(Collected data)
BEGIN

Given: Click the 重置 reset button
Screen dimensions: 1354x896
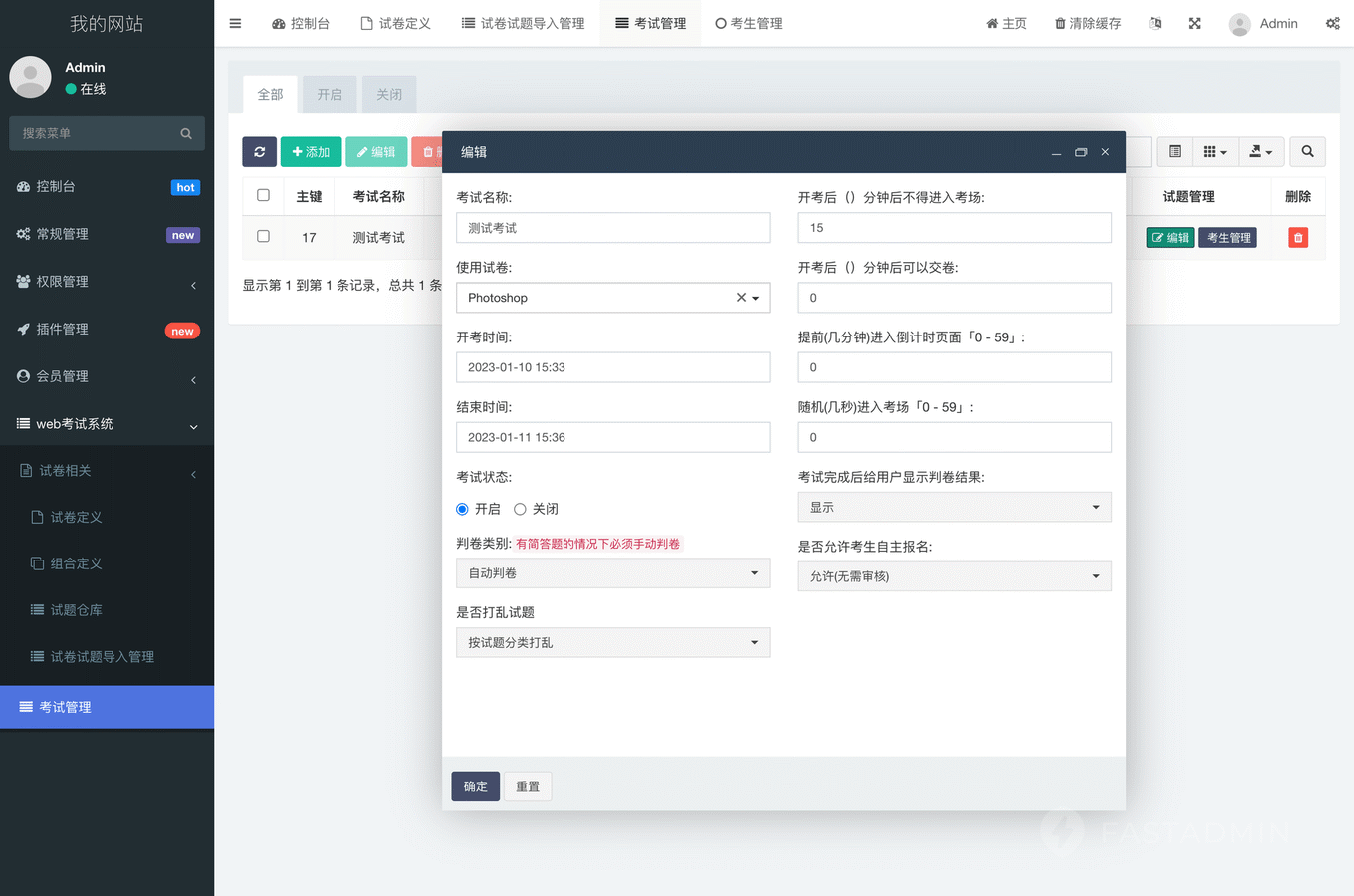Looking at the screenshot, I should (528, 786).
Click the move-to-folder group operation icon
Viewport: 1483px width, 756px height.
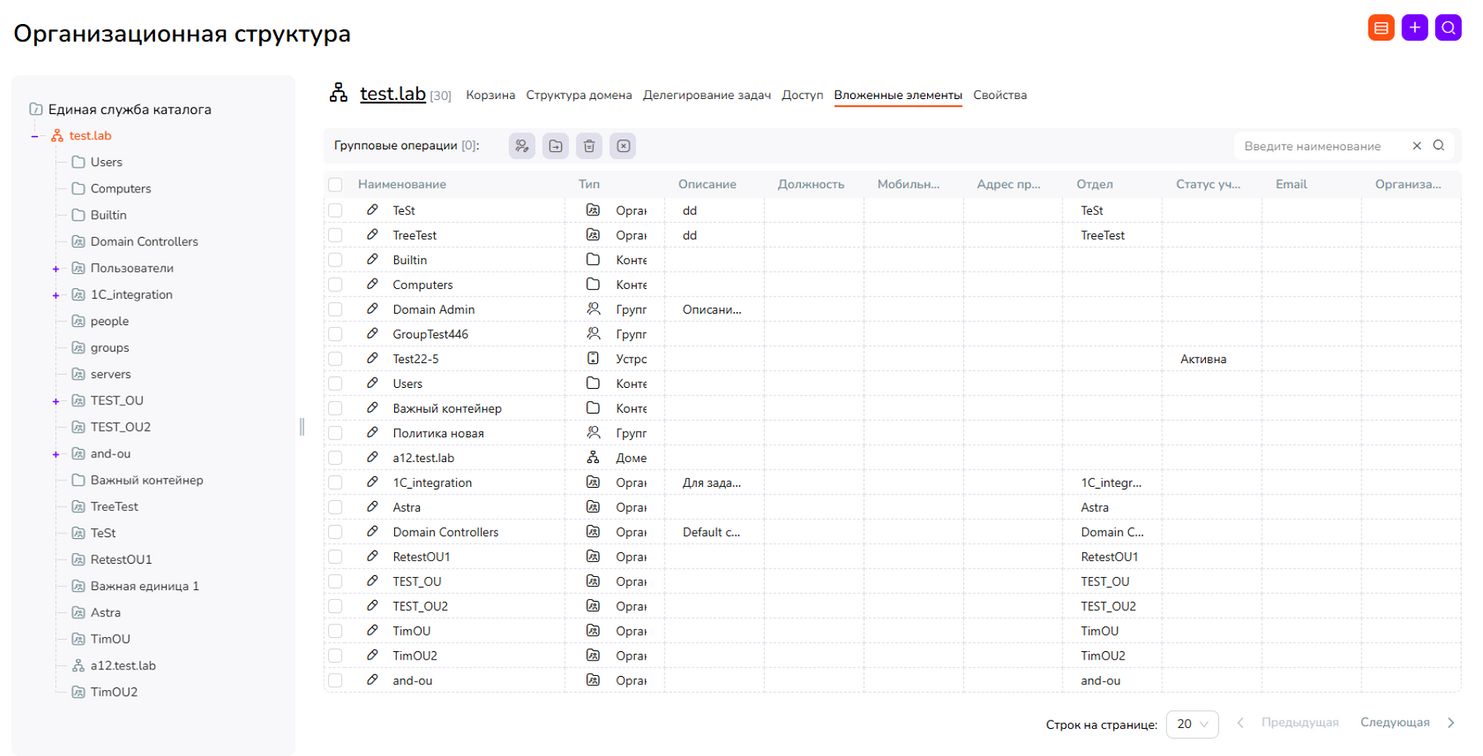coord(556,146)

END

EXERCISE PROMPT
Exactly as they appear above, write out all the entries, without pictures.

THE COMPLETED TASK
Given: Click the 重置 reset button
Screen dimensions: 1354x896
Looking at the screenshot, I should (528, 786).
Click the move-to-folder group operation icon
Viewport: 1483px width, 756px height.
coord(556,146)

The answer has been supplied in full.